The first of her producing efforts was Jeff Baena’s The Little Hours (2017), a black comedy set in the 1300s (although improvised by the actors with contemporary dialogue) starring Plaza as a nun alongside fellow nuns Alison Brie and Kate Micucci and based on Italian author Giovanni Boccaccio’s 14th century short stories. The Sundance Film Festival favorite received a positive reception, but that same year Plaza produced an even bigger critical and commercial hit called Ingrid Goes West, starring Plaza as an obsessed fan who moves to L.A. to stalk her Instagram idol played by Elizabeth Olsen.


Her winning streak of acclaimed indie films continued with Lawrence Michael Levine’s psychological drama Black Bear (2020) which fascinated critics with its mind-bending nature, many of whom called the film a career best for Plaza. And her last producing effort, which is by far one of her best films, is Emily the Criminal (2022), John Patton Ford’s crime thriller about a millennial woman saddled with student debt and whose job prospects are hampered by a criminal record, causing her to break the law to make ends meet.

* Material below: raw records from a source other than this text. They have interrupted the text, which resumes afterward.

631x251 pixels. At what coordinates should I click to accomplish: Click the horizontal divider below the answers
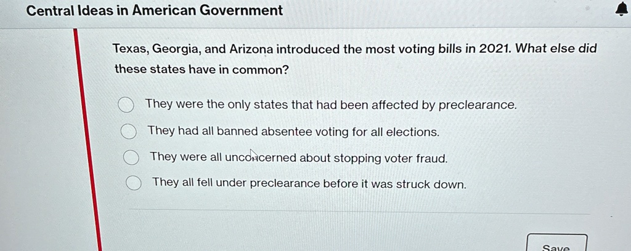[359, 211]
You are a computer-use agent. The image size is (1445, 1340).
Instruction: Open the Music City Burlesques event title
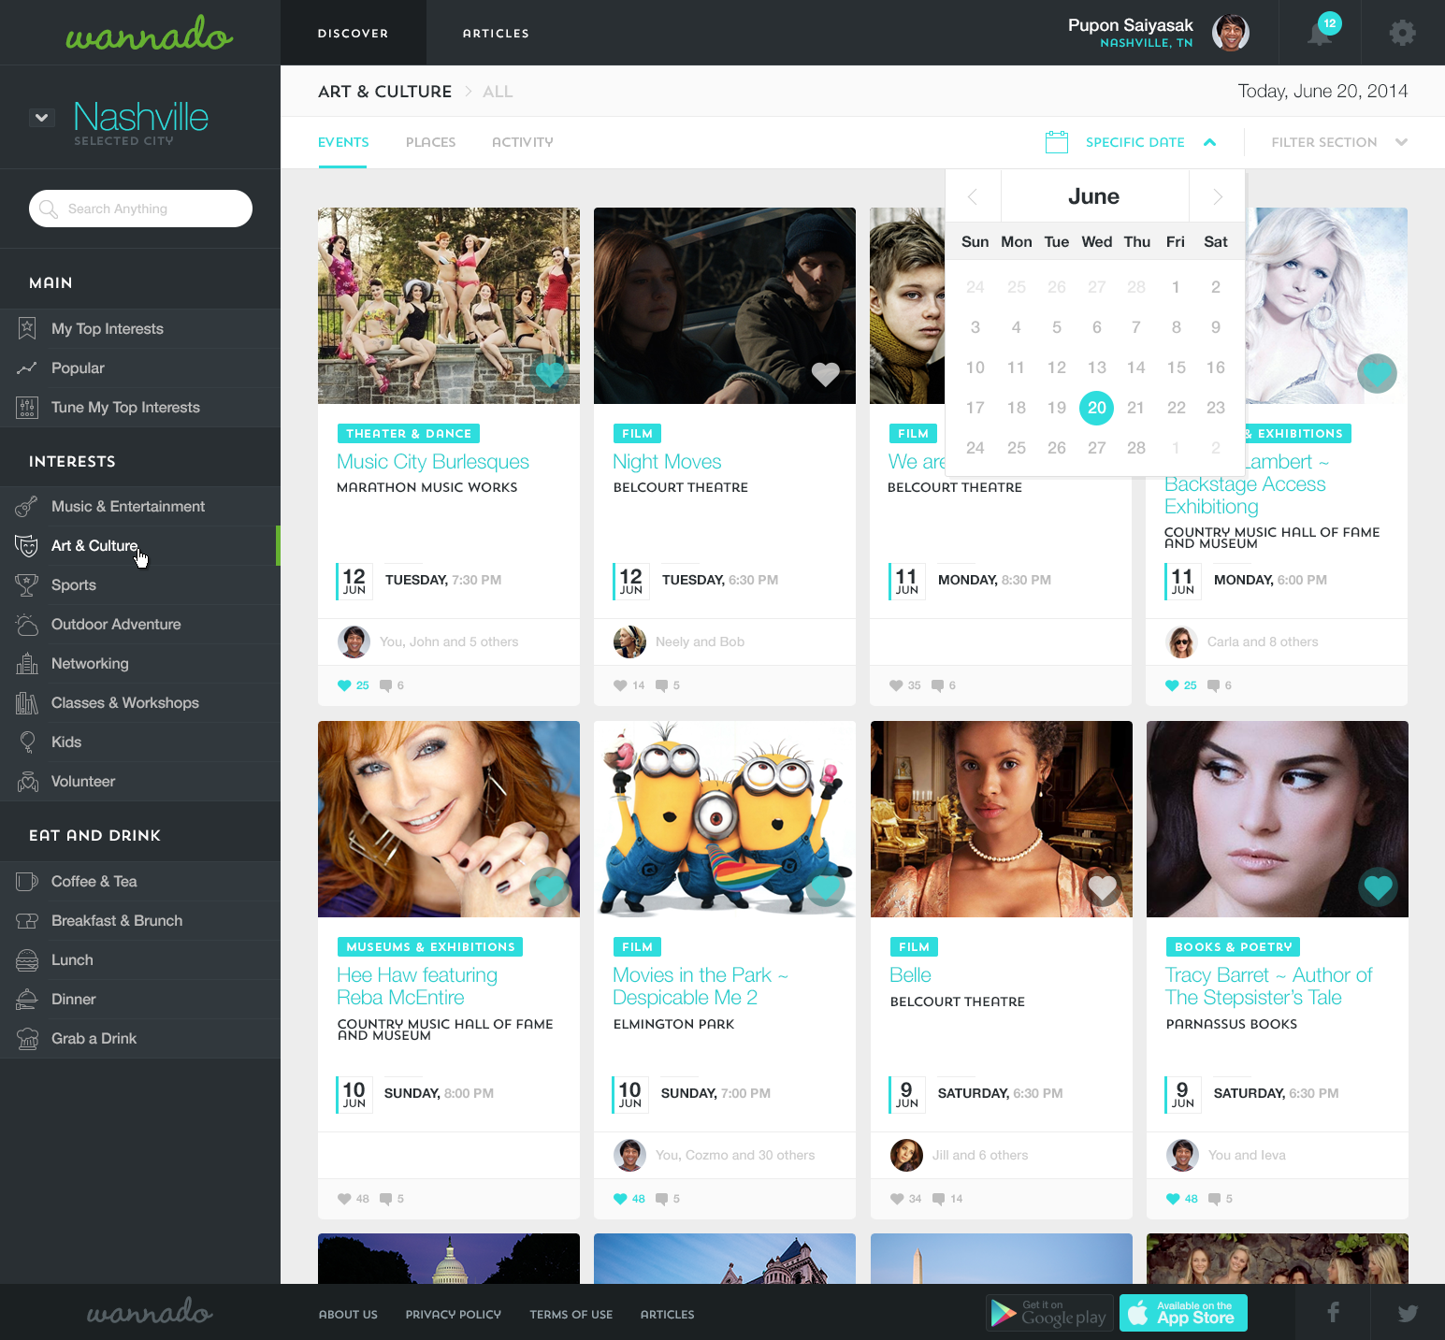tap(433, 462)
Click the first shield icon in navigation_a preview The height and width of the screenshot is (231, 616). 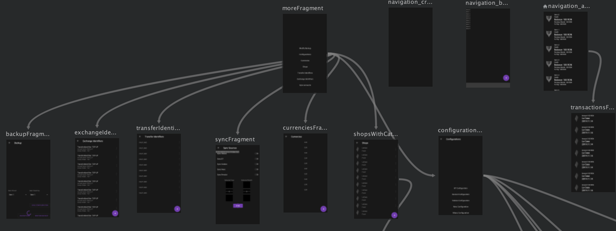[x=549, y=19]
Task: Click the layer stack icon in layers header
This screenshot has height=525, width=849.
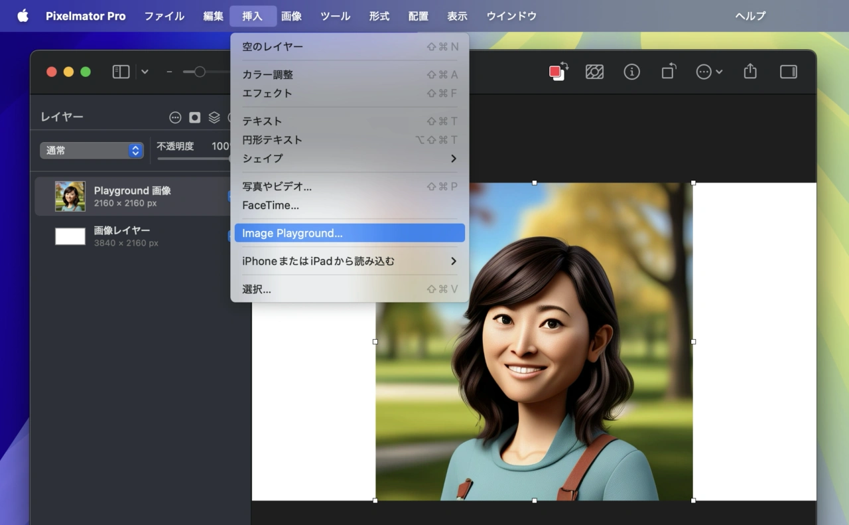Action: click(x=214, y=117)
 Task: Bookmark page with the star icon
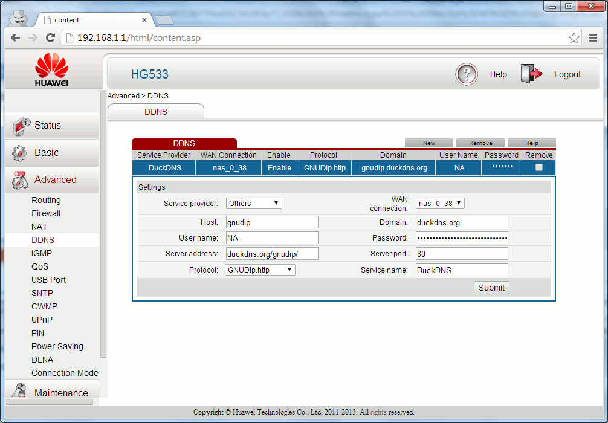pos(574,38)
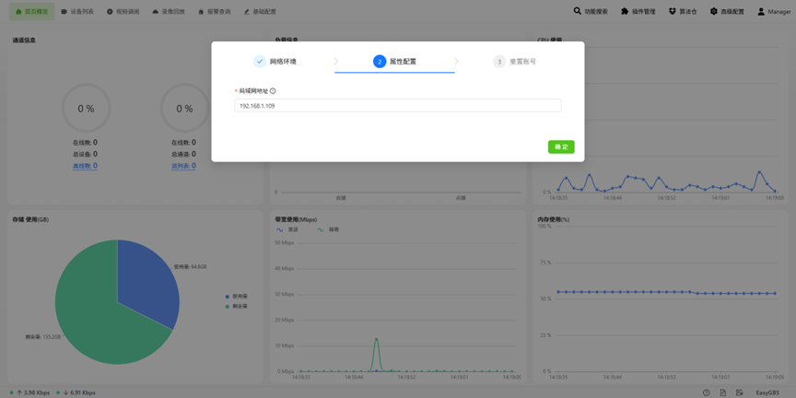This screenshot has width=796, height=398.
Task: Open 插件管理 puzzle-piece icon
Action: coord(625,11)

Plaza occasionally still finds good roles outside of her own Evil Hag Productions. She got to star alongside Chucky in the 2019 remake of Child’s Play (which was successful but lukewarm in its critical reception), she played the ex-girlfriend of Mackenzie Davis in Clea Duvall’s holiday rom-com Happiest Season (2020) and apparently she still loves doing weird indie sci-fi because she recently starred in Megan Park’s comedy My Old Ass (2024) as the older version of a girl played by Maisy Stella who goes back in time to warn her younger self not to fall in love. In the same month that film is being released, audiences will also get to see her collaborate with Francis Ford Coppola on his huge and original, self-financed passion project Megalopolis and with Marvel Studios in their new Disney+ series Agatha All Along, in which she is said to play a witch (a part I’m assuming she got because of those hex-casting eyes I mentioned).